No livro "Deus e a Ciência", dois físicos,
Grichka e Igor Bogdanov, trocam idéias
com o filósofo católico Jean Guitton. Em
dado momento, eles dizem que toda a realidade repousa sobre um pequeno número
de constantes cosmológicas: gravitação,
zero absoluto, velocidade da luz, força nuclear, força eletromagnética etc. "Se só
uma dessas constantes tivesse sido minimamente modificada, então o Universo —
ao menos tal como o conhecemos — não
poderia ter aparecido", eles dizem. Prosseguem, contando que o resultado seria espantoso se os mais poderosos computadores fossem programados para calcular a
probabilidade de que as condições para o
surgimento do Universo tivessem se dado
no tempo certo e na intensidade certa: "As
leis da probabilidade indicam que esses
computadores deveriam calcular durante
bilhões de bilhões de bilhões de anosisto é, durante um tempo quase infinito
até que pudesse aparecer uma combinação de números comparável àquela que
permitiu a eclosão do Universo."
Mais adiante, os três lembram que, para
que a vida surgisse na Terra, foi preciso
que, ao longo de bilhões de anos, um milhar de enzimas se aproximasse umas das
outras, até que ocorresse a única ordena-
ção entre elas capaz de gerar uma célula
viva. Os biólogos calcularam a probabilidade de que essa única ordenação certa
viesse a ocorrer: a probabilidade é da ordem de 10 seguido de mil zeros (um nú-
mero indizível) contra um. Não, não se trata de uma chance em um milhão, ou uma
chance em um trilhão, mas de uma chance
contra 10 seguido de mil zeros. "O que
equivale a dizer que a chance é nula", arremata um deles. E para que os aminoácidos se esbarrassem na ordem certa para
que se criasse uma molécula de RNA, os
biólogos calcularam que teria sido necessário que a natureza multiplicasse "às
apalpadelas" as tentativas durante pelo
menos 10 elevado a 15 anos. "Ou seja, durante cem mil vezes mais tempo que a idade total do nosso Universo."
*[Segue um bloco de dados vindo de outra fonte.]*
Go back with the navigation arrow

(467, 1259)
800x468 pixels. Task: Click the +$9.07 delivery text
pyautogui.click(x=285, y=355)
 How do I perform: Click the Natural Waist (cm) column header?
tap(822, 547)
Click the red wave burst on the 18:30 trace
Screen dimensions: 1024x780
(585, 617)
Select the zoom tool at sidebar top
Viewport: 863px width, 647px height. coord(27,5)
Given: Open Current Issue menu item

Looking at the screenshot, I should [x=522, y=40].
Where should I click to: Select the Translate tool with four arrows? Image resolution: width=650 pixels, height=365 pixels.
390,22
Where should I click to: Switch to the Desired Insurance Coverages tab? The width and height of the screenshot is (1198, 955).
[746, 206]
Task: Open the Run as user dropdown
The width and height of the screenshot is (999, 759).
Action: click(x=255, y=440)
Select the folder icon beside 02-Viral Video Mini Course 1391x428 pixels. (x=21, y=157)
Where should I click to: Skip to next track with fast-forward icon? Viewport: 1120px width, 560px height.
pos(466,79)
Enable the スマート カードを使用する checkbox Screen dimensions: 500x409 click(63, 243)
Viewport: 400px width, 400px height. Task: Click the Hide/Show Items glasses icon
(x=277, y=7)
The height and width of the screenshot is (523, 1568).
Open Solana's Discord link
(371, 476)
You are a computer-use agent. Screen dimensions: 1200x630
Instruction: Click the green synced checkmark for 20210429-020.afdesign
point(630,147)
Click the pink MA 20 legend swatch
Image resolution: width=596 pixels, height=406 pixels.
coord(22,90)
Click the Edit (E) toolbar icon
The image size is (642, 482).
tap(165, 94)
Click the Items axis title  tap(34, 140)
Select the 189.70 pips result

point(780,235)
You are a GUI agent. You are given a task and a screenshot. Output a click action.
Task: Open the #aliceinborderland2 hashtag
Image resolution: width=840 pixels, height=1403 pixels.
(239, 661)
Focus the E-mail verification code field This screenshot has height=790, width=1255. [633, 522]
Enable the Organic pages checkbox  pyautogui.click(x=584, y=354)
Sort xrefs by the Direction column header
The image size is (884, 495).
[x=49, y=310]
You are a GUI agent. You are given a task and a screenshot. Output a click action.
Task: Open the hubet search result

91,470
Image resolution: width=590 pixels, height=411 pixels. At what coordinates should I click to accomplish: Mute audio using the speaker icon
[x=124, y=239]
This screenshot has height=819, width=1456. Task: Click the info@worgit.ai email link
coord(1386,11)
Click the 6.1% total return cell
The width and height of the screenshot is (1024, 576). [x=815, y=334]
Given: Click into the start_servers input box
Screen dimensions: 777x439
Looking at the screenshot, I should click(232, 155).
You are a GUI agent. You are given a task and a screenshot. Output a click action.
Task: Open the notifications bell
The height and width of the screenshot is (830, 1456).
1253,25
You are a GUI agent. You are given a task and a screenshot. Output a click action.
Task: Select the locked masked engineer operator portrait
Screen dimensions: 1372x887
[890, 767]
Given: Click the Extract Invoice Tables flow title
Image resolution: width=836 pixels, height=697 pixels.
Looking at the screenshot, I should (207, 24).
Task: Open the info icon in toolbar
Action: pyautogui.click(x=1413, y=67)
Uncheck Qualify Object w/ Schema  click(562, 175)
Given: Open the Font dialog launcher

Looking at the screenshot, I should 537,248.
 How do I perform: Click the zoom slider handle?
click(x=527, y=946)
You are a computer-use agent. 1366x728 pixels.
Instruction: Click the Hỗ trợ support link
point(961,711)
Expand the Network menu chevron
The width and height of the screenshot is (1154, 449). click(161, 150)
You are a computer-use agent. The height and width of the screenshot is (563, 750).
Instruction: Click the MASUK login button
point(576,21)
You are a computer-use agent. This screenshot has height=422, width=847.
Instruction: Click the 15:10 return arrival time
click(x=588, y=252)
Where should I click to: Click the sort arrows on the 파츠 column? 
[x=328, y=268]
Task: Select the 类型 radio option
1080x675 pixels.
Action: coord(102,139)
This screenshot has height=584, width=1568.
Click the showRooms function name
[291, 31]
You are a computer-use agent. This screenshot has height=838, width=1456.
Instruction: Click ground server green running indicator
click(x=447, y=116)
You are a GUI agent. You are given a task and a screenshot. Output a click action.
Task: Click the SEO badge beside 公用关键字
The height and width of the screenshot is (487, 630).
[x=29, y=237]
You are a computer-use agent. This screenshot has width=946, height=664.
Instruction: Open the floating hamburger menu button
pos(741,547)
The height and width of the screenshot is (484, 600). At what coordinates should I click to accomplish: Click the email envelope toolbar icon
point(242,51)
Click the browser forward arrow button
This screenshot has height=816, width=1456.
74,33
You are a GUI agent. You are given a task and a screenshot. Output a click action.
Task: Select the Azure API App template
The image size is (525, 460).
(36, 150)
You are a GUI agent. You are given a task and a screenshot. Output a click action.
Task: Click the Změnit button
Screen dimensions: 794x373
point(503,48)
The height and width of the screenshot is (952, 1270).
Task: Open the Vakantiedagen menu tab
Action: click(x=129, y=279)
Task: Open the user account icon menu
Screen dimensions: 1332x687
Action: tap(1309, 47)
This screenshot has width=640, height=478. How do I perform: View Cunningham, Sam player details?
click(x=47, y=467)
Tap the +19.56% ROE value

É contar demais com a sorte, não?
Tudo isso para dizer que aqueles que
transformam a fé em Deus em fanatismo e
aqueles que acreditam na ciência como
em um deus fazem isso porque buscam
certezas. Vivem o mito como realidade.
Essa postura é muito diferente da verdadeira fé: ter fé é se sentir acolhido mesmo diante do mistério. E é também muito
diferente do verdadeiro espírito científico: fazer ciência é duvidar sempre.